Over at BlogCritics Magazine, Holly Hughes is questioning whether Anthony Bourdain has sold out:
In case you haven’t noticed, however, we live in a media age, and I can’t blame Anthony Bourdain for selling out as soon as TV came a-calling. It’s not like he was a Nobel Prize-winning poet, anyway – he was just a chef, folks, and not a particularly distinguished one at that. At least his first foray into the televisual realm was on the Food Network: the 12-part A Cook’s Tour, which played off on his willingness to eat gross local specialties from around the globe. Fair enough, and he did write a very entertaining book to go with it.

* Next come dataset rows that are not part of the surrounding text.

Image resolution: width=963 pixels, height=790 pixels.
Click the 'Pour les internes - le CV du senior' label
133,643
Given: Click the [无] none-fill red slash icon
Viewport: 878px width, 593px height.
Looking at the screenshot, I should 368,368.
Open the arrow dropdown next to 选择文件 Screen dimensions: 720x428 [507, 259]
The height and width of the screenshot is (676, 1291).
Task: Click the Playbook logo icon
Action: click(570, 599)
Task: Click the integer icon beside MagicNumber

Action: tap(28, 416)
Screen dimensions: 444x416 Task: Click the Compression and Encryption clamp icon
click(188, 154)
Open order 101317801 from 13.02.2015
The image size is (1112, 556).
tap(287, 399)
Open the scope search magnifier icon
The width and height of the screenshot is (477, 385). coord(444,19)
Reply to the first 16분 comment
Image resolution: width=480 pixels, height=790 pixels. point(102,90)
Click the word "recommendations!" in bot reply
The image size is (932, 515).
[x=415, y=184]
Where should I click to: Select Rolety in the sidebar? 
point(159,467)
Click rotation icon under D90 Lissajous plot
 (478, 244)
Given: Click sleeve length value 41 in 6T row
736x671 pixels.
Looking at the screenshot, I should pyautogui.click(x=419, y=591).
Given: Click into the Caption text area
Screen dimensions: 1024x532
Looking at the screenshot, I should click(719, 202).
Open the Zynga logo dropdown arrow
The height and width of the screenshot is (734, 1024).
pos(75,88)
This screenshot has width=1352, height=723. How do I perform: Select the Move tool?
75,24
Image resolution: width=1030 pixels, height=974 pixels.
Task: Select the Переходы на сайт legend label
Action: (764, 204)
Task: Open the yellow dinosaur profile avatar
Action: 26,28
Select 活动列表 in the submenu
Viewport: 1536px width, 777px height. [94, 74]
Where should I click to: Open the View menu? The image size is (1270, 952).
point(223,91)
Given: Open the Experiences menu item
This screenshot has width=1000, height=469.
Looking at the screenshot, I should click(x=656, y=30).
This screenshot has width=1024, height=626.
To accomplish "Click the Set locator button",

I dismiss the idea honestly. What is “selling out” anyway? Is it becoming popular? If so, it’s a bit ironic – and more than a bit hypocritical – that each and every one of us aspires to success and perhaps a bit of infamy in our line of work; yet when someone else accomplishes the same goals, we trash them for “selling out”.
Yes, on rare occassions, Bourdain’s taped doing things that he admits he’d rather not do (dancing, riding a bicycle through the bustling streets of Buenos Aires, etc.), but these are clearly the exceptions rather than the rule.
Simply having a television show is not selling out. Sacrificing who you are and what you’re willing to do for money is and I don’t believe Tony’s done either of these things. He’s still the same crass, rough around the edges, traveling foodie who’s unwilling to pull any punches. Have you heard how many times Bourdain swears and yells on his show? It’s not as though he’s sanitizing No Reservations content for family-hour cable television.
Luckily, the visual style of these Travel Channel shows has found an equivalent to Bourdain’s prose. The handheld camera, the quick-cut editing, the ambient soundtrack, put us right in the thick of his culinary adventures. Bourdain’s voice-overs are astringent, self-mocking, wry – a perfect antidote to the gushing prose usually found in travel documentaries.
You mean the kind of gushing prose found in travel documentaries of … sellouts? No Reservations is the antithesis of same. You can’t have it both ways.